Can you ever really leave the place you come from?

I first learned of Deborah Feldman’s 2012 memoir through the stunning Netflix mini-series chronicling her flight from an arranged marriage. I highly recommend the program and book, but spoilers are necessary to this comparison, so stop reading now if you don’t want to know what happens.

In the film version, she goes from homeless in Berlin to finding her artistic raison d’être in a matter of days, complete with financial and emotional support, while also evading a stalker intent on retrieving her and her unborn child. It seemed too fairy-tale to be true, and indeed was. The real story is less Grimm’s and a shade grimmer. Her awakening is years in coming; she’s already a mother on a less-than-glamorous career path; her husband’s forgivable naïveté sours to unforgivable selfishness; and she never leaves New York.

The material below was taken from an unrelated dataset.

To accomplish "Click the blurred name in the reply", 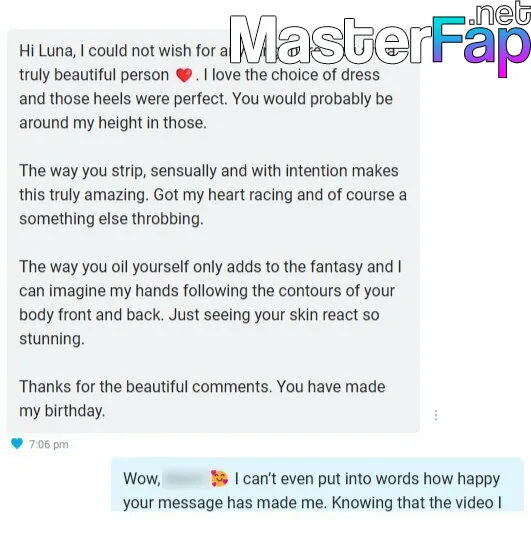I will click(185, 479).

I was disappointed at first, but in the long run better appreciated the effort it took for her to disassociate from an ultra-Orthodox community and assimilate into the greater world right there at home. The Torah, it seems, can be interpreted to govern every aspect of life; and the women make the necessary sacrifices. In a world of uneducated conformity, Feldman’s intellectual curiosity chafes so strongly we practically assume her fearful rebellion and wonder how anyone in her position endures.